Говоря «скажу», я подразумевал: скажу отцу Еремею, и потому «спасибо» меня несколько изумило. Но он, казалось, забыл про отца Еремея.
— Скажи ей: спасибо, и скажи: не приду.
Я побежал обратно.
Но, пробежав половину дороги, был снова схвачен в другие, несравненно нежнейшие, но цепкие руки.
— Что? — прошептала Настя.
— Сказал: не приду, и велел сказать: спасибо!
— Что? расскажи еще раз!
Я повторил.
Она говорила теперь как будто спокойнее, но я чувствовал, что она горит и трепещет пуще прежнего.
— Иди, там ждут… Послушай! ты никому не скажешь, что я тебя посылала… никому, Тимош?
— Никому! Никому!
Чрез несколько секунд я стоял пред лицом отца Еремея.
На звук отворяемой двери все головы обернулись, а когда я вошел и притворил ее за собою, все глаза вопросительно устремились на меня.
— Где ж он? — крикнула Македонская раздражительно. — Дома, что ль, нету?
— Дома…
Но она прервала меня.
Дома! Так что ж он, раком, что ль, ходит?
— Он сказал, у него своя спешная работа есть, так не придет…
От язумления, от негодования Македонская чуть не выронила из рук миски со сметаной. Она, повидимому, хотела разразиться проклятьями, но только заикнулась и осталась посреди кухни, грозная, но безгласная и немая.
С минуту длилось общее безмолвие, нарушенное только двумя тихими восклицаниями отвращения и ужаса, вылетевшими из лукавых уст лицемерного пономаря.
Я только мельком взглянул на присутствующих. Мне показалось, что на лицах Прохора, поселянок и Лизаветы выражается затаенное удовольствие; лицо моей матери было в тени и низко наклонено над приготовляемыми пирогами, так что я не мог его рассмотреть, а отец мой как-то мгновенно постарел на сто лет, сгорбился, сжался, свернулся и в этом виде робко старался исчезнуть за пономарем, который, напротив того, как будто еще подрос и раздался в ширину.

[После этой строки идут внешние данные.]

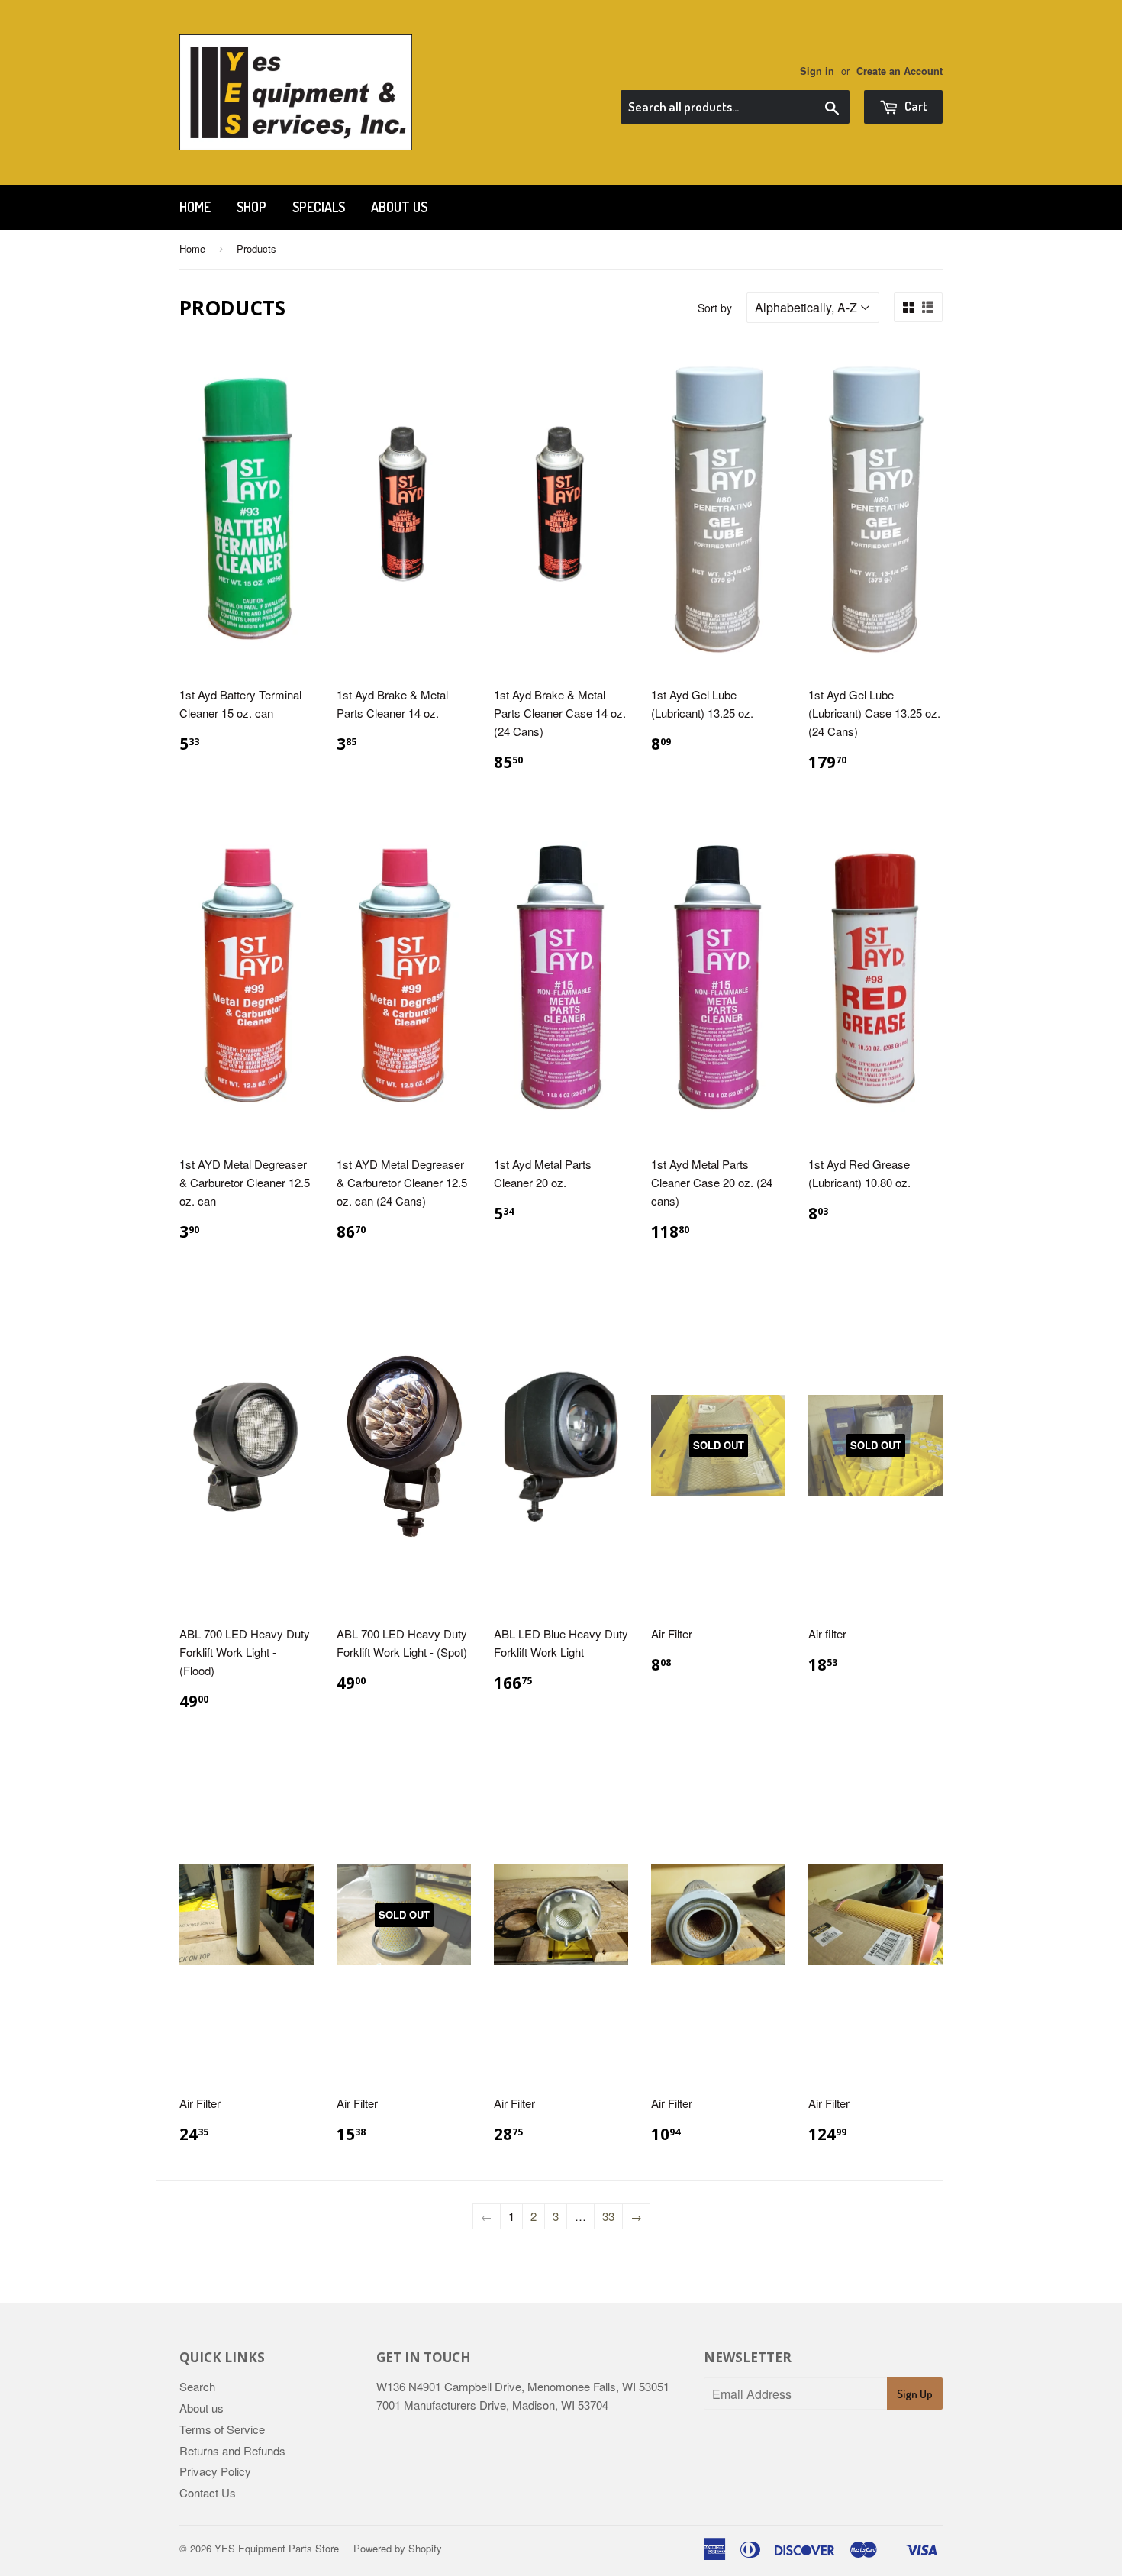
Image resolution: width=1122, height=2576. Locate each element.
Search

Но на все эти лица я, как уже сказано, взглянул только мельком. Когда же я решился поднять глаза на отца Еремея, то уж не мог от него их отвести; он привлекал меня, как, я слыхал, привлекает бедную птичку разинутая пасть гремучей змеи.
Отец Еремей сохранил обычную свою пастырскую кротость и благость; только мне показалось, что когда он поглаживал бороду, белая пухлая рука его двигалась несколько конвульсивно.
Он проговорил мягким, певучим голосом:
— Коли у него своя спешная работа есть, так делать нечего, надо без него обойтись.
— Своя работа спешная! — произнесла попадья, задыхаясь. — Да я бы…
Отец Еремей поднял руку и остановил ее с христианскою строгостью:
— Жена! не осуждай, да не осуждена будешь!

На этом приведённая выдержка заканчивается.